AIM OF THE EXERCISE:
Provide nothing except how many lines of the data contain the word "checkbox".

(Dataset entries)
/---
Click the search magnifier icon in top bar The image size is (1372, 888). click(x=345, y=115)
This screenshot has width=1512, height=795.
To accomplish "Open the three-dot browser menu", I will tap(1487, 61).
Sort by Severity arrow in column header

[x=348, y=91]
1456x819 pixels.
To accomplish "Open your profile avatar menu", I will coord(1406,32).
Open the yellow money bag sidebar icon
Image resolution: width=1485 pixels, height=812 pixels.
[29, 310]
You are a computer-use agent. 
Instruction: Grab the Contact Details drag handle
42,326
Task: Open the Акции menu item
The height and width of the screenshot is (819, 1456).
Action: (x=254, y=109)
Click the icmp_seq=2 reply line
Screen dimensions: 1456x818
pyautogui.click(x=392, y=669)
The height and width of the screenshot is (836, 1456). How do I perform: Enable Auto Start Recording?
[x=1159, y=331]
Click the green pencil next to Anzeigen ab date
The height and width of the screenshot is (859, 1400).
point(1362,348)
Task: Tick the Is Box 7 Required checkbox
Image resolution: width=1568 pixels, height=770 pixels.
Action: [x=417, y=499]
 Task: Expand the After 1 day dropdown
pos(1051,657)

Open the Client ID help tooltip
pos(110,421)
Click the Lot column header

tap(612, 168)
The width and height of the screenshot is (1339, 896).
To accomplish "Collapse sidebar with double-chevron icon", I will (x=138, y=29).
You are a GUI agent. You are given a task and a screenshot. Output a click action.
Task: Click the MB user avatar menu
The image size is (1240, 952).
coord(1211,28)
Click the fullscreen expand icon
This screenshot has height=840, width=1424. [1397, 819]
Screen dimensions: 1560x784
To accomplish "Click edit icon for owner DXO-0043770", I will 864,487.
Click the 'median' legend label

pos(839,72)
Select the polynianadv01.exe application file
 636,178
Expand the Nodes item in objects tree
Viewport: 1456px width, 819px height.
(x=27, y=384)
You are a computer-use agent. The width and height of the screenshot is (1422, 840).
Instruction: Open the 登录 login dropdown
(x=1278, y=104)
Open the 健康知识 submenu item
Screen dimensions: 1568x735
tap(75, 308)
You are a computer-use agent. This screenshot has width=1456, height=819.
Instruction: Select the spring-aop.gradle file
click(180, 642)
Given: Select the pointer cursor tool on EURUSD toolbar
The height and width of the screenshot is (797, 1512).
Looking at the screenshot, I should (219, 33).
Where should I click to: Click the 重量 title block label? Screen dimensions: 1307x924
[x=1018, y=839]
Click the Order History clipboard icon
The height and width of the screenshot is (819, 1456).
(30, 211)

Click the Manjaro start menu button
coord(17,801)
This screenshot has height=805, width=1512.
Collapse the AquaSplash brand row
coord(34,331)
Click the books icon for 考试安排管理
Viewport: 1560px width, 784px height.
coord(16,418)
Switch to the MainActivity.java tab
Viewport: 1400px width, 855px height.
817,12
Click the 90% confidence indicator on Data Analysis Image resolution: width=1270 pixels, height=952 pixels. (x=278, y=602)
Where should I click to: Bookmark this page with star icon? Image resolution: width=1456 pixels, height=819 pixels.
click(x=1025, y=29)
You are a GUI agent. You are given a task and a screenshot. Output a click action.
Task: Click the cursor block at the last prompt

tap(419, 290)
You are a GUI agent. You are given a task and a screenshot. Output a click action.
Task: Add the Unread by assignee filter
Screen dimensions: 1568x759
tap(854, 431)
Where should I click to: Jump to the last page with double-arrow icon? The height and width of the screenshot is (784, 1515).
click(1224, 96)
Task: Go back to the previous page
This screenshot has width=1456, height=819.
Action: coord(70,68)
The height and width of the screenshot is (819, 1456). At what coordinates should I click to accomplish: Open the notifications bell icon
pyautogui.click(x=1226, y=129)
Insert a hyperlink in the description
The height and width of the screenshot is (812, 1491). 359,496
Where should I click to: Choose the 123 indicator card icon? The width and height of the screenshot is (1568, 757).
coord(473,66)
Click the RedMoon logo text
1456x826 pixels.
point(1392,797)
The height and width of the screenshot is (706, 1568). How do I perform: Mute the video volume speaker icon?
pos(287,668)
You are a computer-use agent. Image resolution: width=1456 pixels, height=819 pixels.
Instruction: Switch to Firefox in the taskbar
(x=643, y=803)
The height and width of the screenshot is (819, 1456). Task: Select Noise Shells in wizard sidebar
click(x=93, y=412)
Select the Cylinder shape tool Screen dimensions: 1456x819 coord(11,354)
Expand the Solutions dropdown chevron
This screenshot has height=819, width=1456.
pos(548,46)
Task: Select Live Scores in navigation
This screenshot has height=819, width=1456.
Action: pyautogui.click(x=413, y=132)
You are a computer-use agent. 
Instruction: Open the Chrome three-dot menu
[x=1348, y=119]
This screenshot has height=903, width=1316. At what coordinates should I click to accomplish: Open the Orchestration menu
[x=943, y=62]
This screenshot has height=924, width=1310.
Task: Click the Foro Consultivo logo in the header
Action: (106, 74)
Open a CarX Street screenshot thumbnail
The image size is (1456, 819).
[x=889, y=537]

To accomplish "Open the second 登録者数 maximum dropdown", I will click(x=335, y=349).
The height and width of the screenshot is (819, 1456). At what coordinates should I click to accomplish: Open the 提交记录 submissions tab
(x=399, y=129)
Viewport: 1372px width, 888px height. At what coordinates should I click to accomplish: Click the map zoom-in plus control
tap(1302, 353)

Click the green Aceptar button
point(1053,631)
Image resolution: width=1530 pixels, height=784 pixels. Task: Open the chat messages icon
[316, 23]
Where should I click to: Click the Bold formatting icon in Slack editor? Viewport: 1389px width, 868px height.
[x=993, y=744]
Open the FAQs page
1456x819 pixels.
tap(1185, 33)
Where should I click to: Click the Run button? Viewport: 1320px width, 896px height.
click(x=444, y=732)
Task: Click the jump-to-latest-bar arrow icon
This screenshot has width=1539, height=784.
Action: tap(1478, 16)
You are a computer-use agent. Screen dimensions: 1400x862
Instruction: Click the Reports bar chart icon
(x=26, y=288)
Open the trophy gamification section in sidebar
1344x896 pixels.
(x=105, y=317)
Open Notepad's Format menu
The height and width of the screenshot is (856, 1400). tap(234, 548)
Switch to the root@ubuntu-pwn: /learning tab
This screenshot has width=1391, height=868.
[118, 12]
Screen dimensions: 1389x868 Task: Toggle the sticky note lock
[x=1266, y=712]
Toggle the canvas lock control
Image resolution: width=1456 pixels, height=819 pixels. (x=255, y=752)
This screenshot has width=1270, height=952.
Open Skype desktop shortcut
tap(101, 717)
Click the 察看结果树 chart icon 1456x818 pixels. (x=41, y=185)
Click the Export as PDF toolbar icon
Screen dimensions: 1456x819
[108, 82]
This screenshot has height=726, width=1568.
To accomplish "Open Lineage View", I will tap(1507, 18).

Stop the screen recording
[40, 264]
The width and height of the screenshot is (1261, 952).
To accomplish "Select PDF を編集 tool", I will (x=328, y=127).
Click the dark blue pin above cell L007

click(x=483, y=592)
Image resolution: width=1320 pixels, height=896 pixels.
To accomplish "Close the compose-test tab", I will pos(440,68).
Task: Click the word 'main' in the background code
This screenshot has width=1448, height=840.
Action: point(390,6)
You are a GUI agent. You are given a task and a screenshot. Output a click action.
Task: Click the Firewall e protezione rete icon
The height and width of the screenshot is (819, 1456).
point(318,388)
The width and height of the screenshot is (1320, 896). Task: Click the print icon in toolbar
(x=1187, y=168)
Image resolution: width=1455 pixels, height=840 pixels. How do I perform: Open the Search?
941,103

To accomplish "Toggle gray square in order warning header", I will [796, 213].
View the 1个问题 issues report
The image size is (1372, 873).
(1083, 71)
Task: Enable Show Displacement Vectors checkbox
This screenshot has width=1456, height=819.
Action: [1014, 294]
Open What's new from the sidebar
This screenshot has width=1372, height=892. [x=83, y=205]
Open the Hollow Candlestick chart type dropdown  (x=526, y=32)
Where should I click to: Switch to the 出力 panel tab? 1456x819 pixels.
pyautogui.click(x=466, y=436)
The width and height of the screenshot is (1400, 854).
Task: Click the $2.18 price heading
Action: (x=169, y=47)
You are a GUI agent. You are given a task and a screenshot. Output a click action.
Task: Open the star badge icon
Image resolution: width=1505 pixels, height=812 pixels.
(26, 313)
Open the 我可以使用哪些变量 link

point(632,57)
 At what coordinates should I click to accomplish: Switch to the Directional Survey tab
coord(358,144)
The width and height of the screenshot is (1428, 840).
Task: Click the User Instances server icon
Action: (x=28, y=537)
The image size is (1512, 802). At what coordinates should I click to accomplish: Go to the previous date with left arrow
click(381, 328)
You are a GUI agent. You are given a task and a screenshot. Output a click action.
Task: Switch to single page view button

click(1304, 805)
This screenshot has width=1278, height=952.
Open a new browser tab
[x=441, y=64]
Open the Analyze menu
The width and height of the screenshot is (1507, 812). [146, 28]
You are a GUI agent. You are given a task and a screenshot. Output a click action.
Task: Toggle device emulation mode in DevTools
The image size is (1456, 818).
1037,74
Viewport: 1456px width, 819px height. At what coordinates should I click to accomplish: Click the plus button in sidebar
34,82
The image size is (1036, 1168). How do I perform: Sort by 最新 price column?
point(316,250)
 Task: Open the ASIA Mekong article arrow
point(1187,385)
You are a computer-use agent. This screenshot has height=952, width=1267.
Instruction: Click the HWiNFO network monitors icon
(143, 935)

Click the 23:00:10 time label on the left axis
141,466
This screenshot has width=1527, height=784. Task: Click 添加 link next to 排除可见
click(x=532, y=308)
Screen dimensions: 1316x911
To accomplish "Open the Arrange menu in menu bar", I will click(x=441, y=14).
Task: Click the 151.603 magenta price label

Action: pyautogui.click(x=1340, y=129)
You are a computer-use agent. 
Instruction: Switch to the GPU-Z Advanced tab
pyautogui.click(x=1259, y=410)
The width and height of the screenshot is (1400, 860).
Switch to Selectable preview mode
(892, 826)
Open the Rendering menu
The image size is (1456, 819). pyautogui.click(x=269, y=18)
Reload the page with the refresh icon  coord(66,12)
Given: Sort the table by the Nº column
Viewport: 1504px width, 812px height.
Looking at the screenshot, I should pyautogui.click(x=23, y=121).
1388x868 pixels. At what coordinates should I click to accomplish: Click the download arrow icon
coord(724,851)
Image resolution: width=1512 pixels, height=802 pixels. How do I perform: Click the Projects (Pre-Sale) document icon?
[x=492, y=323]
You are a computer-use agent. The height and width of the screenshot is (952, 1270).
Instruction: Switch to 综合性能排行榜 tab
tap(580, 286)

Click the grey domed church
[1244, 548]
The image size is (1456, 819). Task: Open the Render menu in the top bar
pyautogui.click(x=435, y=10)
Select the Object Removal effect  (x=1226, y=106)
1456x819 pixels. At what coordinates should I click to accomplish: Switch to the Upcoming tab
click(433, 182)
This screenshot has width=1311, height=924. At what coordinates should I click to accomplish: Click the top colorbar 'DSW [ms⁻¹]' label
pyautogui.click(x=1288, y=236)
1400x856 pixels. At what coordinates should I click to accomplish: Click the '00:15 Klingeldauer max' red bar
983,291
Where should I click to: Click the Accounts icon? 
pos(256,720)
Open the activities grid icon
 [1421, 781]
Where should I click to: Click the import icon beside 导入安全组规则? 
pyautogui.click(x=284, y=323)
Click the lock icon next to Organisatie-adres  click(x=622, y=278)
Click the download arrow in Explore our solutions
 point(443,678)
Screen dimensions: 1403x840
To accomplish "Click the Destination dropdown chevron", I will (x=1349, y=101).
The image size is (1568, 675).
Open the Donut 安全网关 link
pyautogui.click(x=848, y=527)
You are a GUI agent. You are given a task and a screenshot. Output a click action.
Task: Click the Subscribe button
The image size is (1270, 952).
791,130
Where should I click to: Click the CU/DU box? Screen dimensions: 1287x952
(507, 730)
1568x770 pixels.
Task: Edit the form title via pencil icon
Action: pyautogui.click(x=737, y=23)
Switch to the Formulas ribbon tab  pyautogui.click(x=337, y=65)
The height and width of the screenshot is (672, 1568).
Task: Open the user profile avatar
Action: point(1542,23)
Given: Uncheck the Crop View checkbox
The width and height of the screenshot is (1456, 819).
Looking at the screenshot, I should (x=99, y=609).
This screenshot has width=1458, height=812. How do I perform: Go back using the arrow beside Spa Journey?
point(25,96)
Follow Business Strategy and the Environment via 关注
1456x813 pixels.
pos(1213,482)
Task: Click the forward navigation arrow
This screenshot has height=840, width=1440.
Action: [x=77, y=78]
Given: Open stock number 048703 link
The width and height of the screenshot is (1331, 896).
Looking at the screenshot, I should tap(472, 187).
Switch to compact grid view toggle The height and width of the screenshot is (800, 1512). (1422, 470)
\---
ANSWER SPACE:
3